The 1990s were no stranger to bloodshed and greed, yet amid the chaos, there were flickers of progress — small seeds of hope that seemed, for a moment, to promise a better future.
1991: The Berlin Wall’s collapse triggers a domino effect, toppling authoritarian regimes across Russia and its former Soviet satellites.
1995: The world, united for once, confronts an environmental threat. The production of CFC gases — silent destroyers of the ozone layer — is banned.
1997: The IRA calls a ceasefire, paving the way to the Good Friday Agreement a year later, a rare and hard-won peace on European soil.
2000: The Camp David Summit gathers Israeli and Palestinian leaders in an attempt at reconciliation, the latest chapter in a long and bitter history.
These events, in different ways, underpinned a resurgence of social democracy that, for some, found its symbolic peak in the election of Barack Obama in 2009. And then — it turned to ash.
During lockdown, I sought to understand how we had arrived at our current moment. The geopolitical drama surrounding Russia and China added urgency, but what I found was not simply a tale of foreign villains.

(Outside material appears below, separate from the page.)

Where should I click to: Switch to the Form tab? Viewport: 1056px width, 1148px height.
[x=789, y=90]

I read voraciously — five books that, in their own ways, peel back the layers of this era:
- Putin’s Kleptocracy – Karen Dawisha
- Moneyland – Oliver Bullough
- Democracy in Chains – Nancy MacLean
- Dark Money – Jane Mayer
- Putin’s Russia – Anna Politkovskaya
Each opens a door for the inquisitive mind, though they make for uneasy reading. They reveal a pattern in which wealth buys power, power buys protection, and the rules are rewritten to safeguard the interests of a global elite.

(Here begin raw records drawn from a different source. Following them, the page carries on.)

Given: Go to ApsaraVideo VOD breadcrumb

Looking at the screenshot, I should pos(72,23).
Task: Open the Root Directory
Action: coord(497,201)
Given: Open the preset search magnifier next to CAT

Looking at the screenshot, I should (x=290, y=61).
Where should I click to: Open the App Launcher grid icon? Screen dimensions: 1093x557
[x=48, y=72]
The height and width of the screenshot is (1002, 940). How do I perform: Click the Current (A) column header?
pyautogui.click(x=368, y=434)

Yes, there is ample evidence of corruption in both Russia and China. But the narrative that frames our predicament as a simple clash between “us” and “them” is lazy at best, willfully misleading at worst. This is not a danger born of Reds lurking under our beds; it is a creation of our own making. The roots stretch back long before the Soviet collapse or China’s economic rise.

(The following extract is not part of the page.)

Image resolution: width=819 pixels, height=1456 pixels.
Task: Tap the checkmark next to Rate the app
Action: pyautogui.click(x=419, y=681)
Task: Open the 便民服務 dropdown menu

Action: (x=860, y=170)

The oligarchs of Russia and the medal-clad tycoons of the People’s Republic have simply claimed their seats at a table already set by Western plutocrats. Together, they form a new aristocracy — global in reach, united in purpose, and accountable to no one but themselves.
What can be done? We can start by recognising that their influence depends on our consent. And then, with clear eyes and a little courage, we can refuse to elect their paid agents. The world we inherit depends on the choices we make now — not in the corridors of power, but at the ballot box.